To evaluate and collect data for gait kinematics, kinetics, and spatial-temporal parameters, sophisticated movement analysis systems are used in 3D motion laboratories. However, this system is high-cost and requires a specialized person to perform it.
Accessory and device technologies for ‘freezing of gait’
Freezing of gait is also a major motor symptom of Parkinson’s disease, often presenting during the advanced stages of PD. It is described as ‘a brief episode of involuntary absence of locomotion’.
For patients, this feels like the sensation of being stuck in one place, especially when trying to initiate a step, or when navigating through or turning around obstacles. For this reason, many devices are designed to help patients to handle freezing gait.
Many technology companies are designing wearable tech for PD patients. These instruments aim to be portable and easily accessed once they come to market.
A recent market feedback study indicated a wearable prototype device Parkibit that could be connected to a mobile app. Movement feedback information would be transmitted from sensors worn on the ankle. The device would then utilize vibration and spoken feedback to mimic the vocal support of a physiotherapist. However, this is currently only a prototype version and may be commercialized in the future.
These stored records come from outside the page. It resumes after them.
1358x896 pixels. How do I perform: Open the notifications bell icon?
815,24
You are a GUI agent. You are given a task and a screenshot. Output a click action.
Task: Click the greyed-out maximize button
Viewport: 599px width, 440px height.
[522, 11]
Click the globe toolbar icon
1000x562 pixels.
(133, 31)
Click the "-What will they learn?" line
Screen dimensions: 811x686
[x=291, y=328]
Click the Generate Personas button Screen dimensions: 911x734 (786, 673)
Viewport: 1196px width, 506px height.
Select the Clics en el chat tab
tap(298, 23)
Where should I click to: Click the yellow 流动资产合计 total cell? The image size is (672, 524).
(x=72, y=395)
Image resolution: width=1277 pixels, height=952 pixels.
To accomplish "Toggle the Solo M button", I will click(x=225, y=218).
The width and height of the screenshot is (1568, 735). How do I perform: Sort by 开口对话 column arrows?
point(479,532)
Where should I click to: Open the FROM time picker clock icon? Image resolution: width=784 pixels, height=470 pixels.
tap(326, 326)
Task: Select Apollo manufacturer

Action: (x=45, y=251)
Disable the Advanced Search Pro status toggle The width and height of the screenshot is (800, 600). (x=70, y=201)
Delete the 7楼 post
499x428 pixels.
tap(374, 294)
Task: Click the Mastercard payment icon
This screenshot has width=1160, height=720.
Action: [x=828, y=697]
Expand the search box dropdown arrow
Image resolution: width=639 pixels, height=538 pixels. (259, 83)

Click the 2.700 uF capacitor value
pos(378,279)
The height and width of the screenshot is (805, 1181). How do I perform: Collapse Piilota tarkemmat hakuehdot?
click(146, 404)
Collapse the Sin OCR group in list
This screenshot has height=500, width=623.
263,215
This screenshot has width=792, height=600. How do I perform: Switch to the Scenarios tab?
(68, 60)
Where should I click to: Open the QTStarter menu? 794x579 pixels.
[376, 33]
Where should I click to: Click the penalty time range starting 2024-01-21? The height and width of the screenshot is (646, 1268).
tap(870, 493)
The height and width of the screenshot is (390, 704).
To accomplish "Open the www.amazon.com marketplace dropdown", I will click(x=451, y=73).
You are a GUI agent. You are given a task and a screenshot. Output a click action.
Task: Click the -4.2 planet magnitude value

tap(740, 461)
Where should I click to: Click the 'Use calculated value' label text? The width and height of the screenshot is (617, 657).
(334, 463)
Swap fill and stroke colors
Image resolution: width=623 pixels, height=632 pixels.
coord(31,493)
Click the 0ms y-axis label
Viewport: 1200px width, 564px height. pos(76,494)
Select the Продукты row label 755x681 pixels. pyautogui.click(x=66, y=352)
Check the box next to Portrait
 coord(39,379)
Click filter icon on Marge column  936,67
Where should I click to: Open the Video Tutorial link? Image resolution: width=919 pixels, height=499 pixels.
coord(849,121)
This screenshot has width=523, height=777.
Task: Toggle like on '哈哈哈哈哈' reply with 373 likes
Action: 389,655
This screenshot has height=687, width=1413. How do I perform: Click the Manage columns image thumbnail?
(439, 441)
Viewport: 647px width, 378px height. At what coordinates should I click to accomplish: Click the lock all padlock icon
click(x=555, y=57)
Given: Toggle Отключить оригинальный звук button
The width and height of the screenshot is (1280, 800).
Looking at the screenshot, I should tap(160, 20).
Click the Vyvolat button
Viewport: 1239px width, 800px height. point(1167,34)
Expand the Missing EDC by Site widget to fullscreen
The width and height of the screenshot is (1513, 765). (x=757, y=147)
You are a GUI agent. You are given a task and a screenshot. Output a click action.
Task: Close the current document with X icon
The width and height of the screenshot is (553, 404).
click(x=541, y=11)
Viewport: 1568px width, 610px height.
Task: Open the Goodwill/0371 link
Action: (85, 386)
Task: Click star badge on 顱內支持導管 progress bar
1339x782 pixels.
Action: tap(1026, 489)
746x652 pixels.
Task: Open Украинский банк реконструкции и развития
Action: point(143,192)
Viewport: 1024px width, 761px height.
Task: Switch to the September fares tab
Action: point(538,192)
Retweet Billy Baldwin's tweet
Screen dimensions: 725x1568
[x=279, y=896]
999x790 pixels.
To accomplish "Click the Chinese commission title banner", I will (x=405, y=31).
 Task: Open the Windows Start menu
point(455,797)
Another wearable device is Agilitas which clips onto the belt of the patient is out in the market already. Created by Parkinson's disease specialists and neuropsychiatricians, it can automatically detect a person’s freezing. The device instructs to step on, step over or follow a laser dot to break the freeze. Moreover, it automatically detects freezing episodes.
There are wearables available such as Walk With Path that can be strapped to shoes. The straps have integrated laser beams which help to reduce the freezing of gait.
Devices for canes, walkers, or walking poles
There is a device NextStride available that customizes visual and auditory cues to help people with Parkinson's overcome the freezing of gait. The apparatus works with acoustic and visual stimulation to activate the brain motor cortex, re-establishing the neurological path between the brain and body, and allowing the patient to resume walking. This simple-to-use accessory can be attached to a cane, walker, or walking pole to reduce the duration and frequency of freezing episodes.
Rollz Motion Rhythm - a walker developed specifically for people living with neurological diseases is available on the market. The walker contains integrated stimuli to help users take the first step, make subsequent steps, or maintain a walking rhythm. The stability of the walker helps prevent falls that could occur due to problems with balance. There is an integrated laser that can help for freezing of gait, and a metronome or repeating vibration that can help to set a walking pace. This device can also be managed using a mobile app.
Although Parkinson’s disease affects motor functions, there are a variety of assistive devices and individually adapted exercises that help patients reduce the symptoms. The emergence of innovative new technologies aims to give control back to the user. By utilizing these breakthroughs in technology, it’s possible to reduce falls, improve gait and empower an independent movement for as long as possible.